### Work order
The lines to reproduce from the material below are those from the one containing "Select orai18n-21.9.0.0.jar version row" through the one containing "Task: Click the search", both included; write them out exactly and add nothing.

*** Block opens ***

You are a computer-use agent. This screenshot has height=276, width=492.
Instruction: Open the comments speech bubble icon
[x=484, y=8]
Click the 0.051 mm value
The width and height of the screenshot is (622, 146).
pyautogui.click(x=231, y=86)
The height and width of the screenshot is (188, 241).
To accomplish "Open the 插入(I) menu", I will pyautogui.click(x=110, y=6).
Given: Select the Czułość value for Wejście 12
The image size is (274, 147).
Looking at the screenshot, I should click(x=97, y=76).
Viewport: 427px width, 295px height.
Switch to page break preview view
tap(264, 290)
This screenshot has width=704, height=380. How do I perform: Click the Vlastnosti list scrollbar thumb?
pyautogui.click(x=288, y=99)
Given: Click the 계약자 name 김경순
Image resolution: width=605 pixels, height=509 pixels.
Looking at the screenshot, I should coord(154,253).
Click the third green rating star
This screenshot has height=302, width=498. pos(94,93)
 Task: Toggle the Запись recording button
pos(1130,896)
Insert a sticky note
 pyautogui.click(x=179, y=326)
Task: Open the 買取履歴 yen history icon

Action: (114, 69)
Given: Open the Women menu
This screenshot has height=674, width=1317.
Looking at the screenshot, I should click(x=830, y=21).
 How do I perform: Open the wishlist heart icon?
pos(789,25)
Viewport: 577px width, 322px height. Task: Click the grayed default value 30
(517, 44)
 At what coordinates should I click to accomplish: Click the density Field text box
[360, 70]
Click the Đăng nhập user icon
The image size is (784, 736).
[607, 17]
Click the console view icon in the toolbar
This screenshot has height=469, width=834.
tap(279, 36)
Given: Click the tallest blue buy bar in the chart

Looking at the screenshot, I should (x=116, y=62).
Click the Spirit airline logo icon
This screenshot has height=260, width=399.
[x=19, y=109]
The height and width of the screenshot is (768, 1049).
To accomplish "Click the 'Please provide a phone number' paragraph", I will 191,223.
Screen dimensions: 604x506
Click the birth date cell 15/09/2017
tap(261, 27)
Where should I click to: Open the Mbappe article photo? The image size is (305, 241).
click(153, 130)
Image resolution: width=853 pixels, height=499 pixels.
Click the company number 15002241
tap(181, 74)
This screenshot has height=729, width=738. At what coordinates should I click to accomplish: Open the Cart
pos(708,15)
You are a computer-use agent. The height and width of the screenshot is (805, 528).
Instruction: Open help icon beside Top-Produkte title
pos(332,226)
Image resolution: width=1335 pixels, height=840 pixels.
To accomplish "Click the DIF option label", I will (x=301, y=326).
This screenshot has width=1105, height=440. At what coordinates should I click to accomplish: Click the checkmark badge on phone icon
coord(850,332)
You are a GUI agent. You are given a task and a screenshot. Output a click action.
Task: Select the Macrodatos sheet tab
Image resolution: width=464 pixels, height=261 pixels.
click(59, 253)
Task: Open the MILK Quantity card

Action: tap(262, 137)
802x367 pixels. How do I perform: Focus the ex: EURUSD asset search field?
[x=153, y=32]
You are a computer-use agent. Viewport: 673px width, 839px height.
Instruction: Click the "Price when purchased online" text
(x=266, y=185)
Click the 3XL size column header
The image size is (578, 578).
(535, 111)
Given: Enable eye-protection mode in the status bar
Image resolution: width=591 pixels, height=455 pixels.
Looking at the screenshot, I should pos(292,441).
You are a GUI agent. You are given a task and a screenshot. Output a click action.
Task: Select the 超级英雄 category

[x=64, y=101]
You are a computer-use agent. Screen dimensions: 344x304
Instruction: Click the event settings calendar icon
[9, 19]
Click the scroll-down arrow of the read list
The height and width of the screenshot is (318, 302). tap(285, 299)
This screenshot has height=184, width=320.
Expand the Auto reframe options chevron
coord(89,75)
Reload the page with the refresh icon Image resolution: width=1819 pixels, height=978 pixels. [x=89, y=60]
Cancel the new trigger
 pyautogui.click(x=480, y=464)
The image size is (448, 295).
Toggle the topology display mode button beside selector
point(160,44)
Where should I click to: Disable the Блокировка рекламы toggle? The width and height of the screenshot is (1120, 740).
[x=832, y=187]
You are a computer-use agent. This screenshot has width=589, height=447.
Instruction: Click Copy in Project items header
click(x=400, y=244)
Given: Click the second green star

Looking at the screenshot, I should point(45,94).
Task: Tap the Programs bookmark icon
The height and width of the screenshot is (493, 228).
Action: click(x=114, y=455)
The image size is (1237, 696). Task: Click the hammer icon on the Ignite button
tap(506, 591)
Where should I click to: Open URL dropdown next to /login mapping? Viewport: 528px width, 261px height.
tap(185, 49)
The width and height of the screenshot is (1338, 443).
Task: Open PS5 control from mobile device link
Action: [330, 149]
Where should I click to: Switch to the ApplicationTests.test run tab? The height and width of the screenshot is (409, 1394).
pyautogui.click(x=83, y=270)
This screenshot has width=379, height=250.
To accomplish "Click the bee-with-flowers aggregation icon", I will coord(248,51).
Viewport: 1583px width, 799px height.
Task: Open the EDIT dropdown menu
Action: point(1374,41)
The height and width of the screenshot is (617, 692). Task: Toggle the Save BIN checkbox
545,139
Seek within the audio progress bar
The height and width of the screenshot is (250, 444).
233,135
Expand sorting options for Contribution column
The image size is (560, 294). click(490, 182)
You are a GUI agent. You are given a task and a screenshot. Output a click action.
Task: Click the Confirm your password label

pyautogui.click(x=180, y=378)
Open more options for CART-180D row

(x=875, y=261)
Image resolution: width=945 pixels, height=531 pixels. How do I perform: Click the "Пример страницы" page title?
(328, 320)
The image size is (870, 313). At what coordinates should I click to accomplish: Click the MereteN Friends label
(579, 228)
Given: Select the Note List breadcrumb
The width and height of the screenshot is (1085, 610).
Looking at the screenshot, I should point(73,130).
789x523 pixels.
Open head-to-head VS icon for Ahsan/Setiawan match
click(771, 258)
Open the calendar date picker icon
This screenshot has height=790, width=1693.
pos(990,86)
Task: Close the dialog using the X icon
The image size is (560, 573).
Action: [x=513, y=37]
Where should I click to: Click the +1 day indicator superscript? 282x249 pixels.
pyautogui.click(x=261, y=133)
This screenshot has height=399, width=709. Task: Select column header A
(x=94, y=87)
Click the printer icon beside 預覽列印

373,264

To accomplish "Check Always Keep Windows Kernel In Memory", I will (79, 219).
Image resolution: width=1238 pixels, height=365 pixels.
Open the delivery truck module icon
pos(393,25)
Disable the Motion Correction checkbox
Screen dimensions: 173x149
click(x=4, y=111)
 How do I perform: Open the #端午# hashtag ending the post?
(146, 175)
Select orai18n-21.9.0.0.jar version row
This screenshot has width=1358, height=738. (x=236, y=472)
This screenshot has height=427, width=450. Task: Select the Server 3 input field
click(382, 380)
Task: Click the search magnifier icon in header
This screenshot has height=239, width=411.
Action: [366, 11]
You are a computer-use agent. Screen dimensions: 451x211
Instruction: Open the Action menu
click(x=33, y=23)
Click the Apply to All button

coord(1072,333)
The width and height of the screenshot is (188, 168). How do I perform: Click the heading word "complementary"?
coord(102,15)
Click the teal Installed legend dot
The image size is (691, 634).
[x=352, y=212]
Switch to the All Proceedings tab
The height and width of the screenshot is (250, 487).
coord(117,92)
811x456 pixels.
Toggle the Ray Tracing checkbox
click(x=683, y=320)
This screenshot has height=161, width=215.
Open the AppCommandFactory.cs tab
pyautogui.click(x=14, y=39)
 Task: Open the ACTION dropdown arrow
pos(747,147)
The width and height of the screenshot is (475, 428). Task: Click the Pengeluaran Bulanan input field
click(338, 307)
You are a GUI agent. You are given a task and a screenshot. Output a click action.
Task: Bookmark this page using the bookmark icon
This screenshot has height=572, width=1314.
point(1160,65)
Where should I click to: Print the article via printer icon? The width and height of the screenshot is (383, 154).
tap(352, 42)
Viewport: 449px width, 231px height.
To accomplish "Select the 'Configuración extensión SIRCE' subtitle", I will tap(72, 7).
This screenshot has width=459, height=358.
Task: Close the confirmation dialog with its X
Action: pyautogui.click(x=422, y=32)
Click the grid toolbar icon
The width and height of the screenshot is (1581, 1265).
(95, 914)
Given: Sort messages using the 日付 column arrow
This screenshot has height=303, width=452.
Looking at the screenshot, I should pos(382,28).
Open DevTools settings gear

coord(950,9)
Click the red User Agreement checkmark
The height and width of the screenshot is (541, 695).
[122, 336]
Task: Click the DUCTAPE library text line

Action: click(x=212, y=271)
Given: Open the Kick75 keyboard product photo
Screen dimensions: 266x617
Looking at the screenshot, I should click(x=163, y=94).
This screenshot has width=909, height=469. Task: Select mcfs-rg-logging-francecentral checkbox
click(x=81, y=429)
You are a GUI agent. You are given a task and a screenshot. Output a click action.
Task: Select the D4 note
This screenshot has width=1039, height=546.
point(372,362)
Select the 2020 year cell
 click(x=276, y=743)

*** Block closes ***

### Response to this exercise
Select orai18n-21.9.0.0.jar version row
This screenshot has width=1358, height=738. (x=236, y=472)
This screenshot has height=427, width=450. Task: Select the Server 3 input field
click(382, 380)
Task: Click the search magnifier icon in header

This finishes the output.